ABOUT THIS EXERCISE: Retype only what runs from the line that contains "Task: Select the" through the last line of the listing below, both lines included.
*** Opening of EXCERPTED RECORDS ***
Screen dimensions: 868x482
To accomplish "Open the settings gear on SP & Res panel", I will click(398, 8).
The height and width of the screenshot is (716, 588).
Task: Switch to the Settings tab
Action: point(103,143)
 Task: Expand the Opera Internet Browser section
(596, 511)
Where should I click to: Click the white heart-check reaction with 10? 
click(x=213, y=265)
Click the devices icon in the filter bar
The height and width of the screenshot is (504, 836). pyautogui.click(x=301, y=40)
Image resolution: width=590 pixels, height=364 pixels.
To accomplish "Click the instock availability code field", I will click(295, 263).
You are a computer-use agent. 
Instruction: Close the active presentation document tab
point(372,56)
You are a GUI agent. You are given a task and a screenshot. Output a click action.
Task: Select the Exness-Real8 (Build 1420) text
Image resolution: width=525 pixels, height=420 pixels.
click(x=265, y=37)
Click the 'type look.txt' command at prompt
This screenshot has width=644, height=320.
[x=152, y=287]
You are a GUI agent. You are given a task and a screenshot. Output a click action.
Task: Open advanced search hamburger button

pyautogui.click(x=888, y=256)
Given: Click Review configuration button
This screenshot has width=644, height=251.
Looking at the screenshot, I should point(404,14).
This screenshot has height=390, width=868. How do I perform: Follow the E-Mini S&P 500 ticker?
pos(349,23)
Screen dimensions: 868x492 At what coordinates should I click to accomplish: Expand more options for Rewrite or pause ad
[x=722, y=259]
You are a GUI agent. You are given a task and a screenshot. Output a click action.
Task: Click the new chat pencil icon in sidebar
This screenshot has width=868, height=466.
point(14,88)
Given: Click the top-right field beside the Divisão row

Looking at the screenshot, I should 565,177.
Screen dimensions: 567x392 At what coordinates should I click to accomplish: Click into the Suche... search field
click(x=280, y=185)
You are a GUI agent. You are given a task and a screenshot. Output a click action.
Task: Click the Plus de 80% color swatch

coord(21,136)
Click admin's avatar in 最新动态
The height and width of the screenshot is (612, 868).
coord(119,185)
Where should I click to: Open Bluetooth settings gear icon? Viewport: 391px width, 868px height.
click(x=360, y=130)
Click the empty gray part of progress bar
*** Close of EXCERPTED RECORDS ***
YOUR SOLUTION:
Task: Select the Exness-Real8 (Build 1420) text
Image resolution: width=525 pixels, height=420 pixels.
click(x=265, y=37)
Click the 'type look.txt' command at prompt
This screenshot has width=644, height=320.
[x=152, y=287]
You are a GUI agent. You are given a task and a screenshot. Output a click action.
Task: Open advanced search hamburger button

pyautogui.click(x=888, y=256)
Given: Click Review configuration button
This screenshot has width=644, height=251.
Looking at the screenshot, I should point(404,14).
This screenshot has height=390, width=868. How do I perform: Follow the E-Mini S&P 500 ticker?
pos(349,23)
Screen dimensions: 868x492 At what coordinates should I click to accomplish: Expand more options for Rewrite or pause ad
[x=722, y=259]
You are a GUI agent. You are given a task and a screenshot. Output a click action.
Task: Click the new chat pencil icon in sidebar
This screenshot has width=868, height=466.
point(14,88)
Given: Click the top-right field beside the Divisão row

Looking at the screenshot, I should 565,177.
Screen dimensions: 567x392 At what coordinates should I click to accomplish: Click into the Suche... search field
click(x=280, y=185)
You are a GUI agent. You are given a task and a screenshot. Output a click action.
Task: Click the Plus de 80% color swatch

coord(21,136)
Click admin's avatar in 最新动态
The height and width of the screenshot is (612, 868).
coord(119,185)
Where should I click to: Open Bluetooth settings gear icon? Viewport: 391px width, 868px height.
click(x=360, y=130)
Click the empty gray part of progress bar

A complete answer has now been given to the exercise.